Alternatively you pay back the loan as fast as possible by getting really determined about repaying debt and then saving for the future, so that by the time child no.2 comes along you don't have the loan any more.

Fruitcorner123 Mon 17-Apr-17 16:38:48

What husky lover said. You say the money would be handy now and you can shorten the term of your mortgage and in the future if you have more money when kids are older overpay to make up for some of the extra interest. What sparechange said was patronising and unhelpful. You clearly do understand compound interest otherwise you wouldn't have asked the question!

Italiangreyhound Mon 17-Apr-17 16:39:56

I would really suggest that adding money onto your mortgage is a bad idea.

If you are able to earn a bit of extra money now, extra part time job or something, then do that, or save some money, and put all that saved money into the best interest account you can find.

Switch brands to basics for things where there is little difference. This takes a while to work out. And may be different for different people. EG for me tomato based things need to be Heinze! No I don't work for them! I cannot go cheap on ketchup or tomato soup! But chocolate, biscuits, bread, fruit etc, I go for basics ones where I can. They sometimes costs half the regular ones.

More ideas here....

www.thesimpledollar.com/little-steps-100-great-tips-for-saving-money-for-those-just-getting-started/

Here are my favourites....

3. Stop collecting, and start selling

6. Master the 30-day rule.

10. Don’t spend big money entertaining your children.

87. Eat less meat.

You can find the full facts and more on the site.

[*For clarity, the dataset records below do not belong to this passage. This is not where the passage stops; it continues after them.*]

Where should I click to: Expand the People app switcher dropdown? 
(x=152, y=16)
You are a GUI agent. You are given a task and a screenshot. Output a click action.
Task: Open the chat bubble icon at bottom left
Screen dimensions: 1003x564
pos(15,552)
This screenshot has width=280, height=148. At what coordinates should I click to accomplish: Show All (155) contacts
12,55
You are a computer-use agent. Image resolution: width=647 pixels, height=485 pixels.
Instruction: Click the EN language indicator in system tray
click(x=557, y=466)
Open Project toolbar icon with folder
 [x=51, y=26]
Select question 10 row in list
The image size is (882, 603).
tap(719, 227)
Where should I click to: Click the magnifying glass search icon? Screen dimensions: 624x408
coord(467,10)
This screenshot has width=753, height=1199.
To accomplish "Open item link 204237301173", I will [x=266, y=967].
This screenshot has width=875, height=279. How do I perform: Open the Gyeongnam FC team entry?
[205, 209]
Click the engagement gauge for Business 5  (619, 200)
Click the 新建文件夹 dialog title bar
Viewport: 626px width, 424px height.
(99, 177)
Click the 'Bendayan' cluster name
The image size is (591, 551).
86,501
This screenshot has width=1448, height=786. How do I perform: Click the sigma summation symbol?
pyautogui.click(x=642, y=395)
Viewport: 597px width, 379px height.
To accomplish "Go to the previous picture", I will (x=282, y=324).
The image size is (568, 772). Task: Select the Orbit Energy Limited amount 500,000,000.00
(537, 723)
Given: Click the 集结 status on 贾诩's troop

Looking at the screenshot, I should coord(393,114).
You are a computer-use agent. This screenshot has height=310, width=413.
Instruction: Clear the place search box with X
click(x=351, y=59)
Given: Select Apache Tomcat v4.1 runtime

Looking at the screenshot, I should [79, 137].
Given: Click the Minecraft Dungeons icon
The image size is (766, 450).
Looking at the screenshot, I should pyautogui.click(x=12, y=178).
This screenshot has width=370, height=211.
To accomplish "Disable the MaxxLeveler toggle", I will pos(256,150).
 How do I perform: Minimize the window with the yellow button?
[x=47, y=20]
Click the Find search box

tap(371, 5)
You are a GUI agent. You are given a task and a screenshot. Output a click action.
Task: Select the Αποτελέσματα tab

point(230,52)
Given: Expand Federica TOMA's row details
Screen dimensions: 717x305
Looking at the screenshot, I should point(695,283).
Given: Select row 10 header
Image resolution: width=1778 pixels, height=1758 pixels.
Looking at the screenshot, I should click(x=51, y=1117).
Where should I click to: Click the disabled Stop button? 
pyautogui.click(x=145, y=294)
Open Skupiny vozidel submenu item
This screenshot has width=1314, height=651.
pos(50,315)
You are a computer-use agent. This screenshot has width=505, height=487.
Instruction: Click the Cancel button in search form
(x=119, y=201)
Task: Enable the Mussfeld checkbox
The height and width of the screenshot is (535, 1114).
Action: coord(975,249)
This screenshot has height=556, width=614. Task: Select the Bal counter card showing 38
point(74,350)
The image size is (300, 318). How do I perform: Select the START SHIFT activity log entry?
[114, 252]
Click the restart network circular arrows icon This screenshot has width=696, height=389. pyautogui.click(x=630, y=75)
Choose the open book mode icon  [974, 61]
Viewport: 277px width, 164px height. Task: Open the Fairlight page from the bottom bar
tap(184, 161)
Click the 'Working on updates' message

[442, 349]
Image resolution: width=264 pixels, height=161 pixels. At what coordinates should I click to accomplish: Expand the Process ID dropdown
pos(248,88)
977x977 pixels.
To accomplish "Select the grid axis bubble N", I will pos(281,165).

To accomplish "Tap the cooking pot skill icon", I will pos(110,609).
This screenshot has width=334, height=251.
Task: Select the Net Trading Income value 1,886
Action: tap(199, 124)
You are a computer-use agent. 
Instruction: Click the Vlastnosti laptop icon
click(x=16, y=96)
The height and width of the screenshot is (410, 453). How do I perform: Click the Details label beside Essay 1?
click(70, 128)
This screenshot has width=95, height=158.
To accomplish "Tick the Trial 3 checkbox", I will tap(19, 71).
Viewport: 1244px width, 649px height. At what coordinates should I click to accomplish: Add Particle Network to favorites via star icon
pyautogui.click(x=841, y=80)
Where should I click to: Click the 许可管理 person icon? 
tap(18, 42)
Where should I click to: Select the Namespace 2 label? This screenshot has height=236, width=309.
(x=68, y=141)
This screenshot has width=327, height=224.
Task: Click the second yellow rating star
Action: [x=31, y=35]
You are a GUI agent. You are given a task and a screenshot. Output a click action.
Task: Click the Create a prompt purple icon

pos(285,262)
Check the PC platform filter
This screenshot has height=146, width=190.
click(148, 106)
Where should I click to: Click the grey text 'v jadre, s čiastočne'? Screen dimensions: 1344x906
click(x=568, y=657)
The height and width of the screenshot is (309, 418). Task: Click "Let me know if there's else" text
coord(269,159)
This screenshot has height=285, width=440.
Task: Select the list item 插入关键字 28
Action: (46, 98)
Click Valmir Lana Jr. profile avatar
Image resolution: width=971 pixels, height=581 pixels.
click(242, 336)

And budget, budget, budget. It's not easy, I am a spender my hubby a saver. But long run you don't know what the future holds, job security, kids etc so save for that rainy day rather than tying yourself up in debt.

onwardsandbeyond Mon 17-Apr-17 16:40:32

is adding it to the mortgage and overpaying heavily an option if you struggling to afford the loan?

in principle I agree with PPs - it is madness but if finances are tight, I can see the lure.

ChipsCheeseAndBeans Mon 17-Apr-17 16:43:09

I know what the sensible thing to do is and it may be my only option anyway. As others have said lenders may not allow me to consolidate my debt and I have managed to pay both so far and can still overpay my mortgage when I remortgage to get the term down.just need to forget how nice an extra £400 a month will be until two years time.